▸ **Problem details**
Return all of the entries below, word for word. Omit each picture.

▸ **Information**
....................

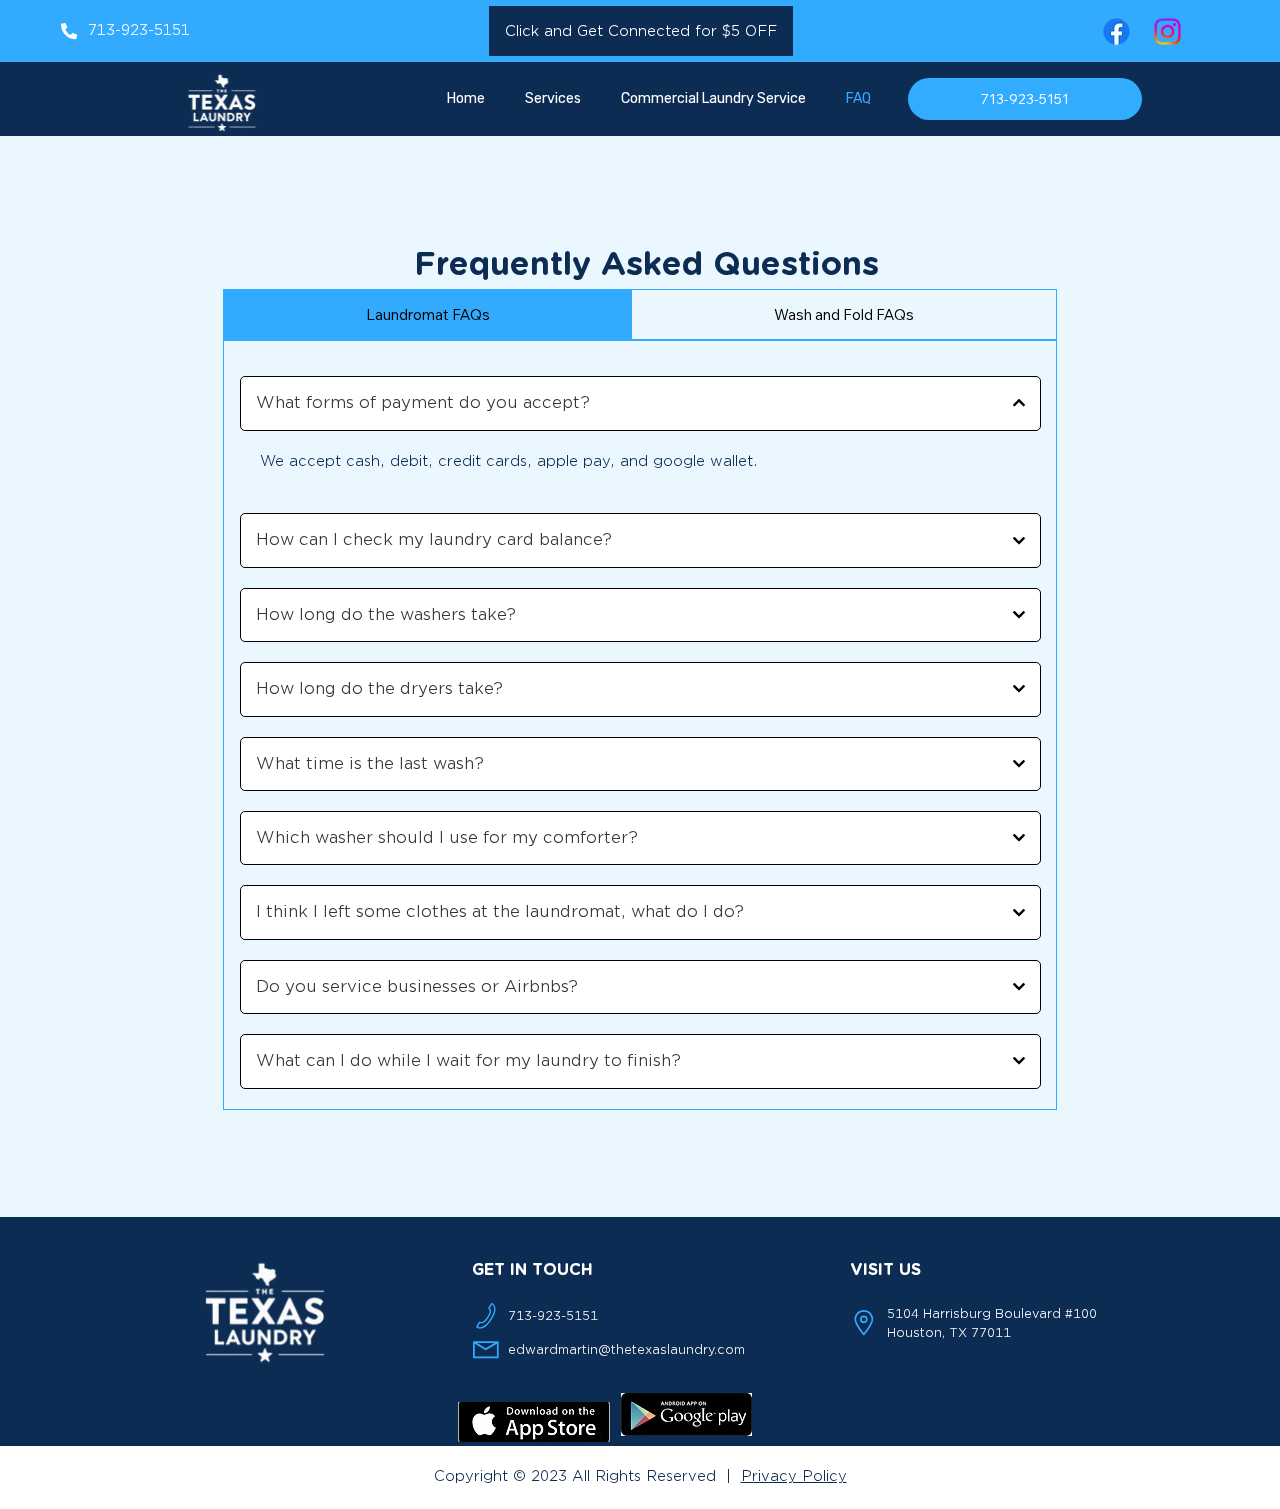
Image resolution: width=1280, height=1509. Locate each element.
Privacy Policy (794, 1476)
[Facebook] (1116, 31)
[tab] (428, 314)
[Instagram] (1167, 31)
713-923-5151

....................

▸ **Result of this task**
Image resolution: width=1280, height=1509. Locate each element.
Privacy Policy (794, 1476)
[Facebook] (1116, 31)
[tab] (428, 314)
[Instagram] (1167, 31)
713-923-5151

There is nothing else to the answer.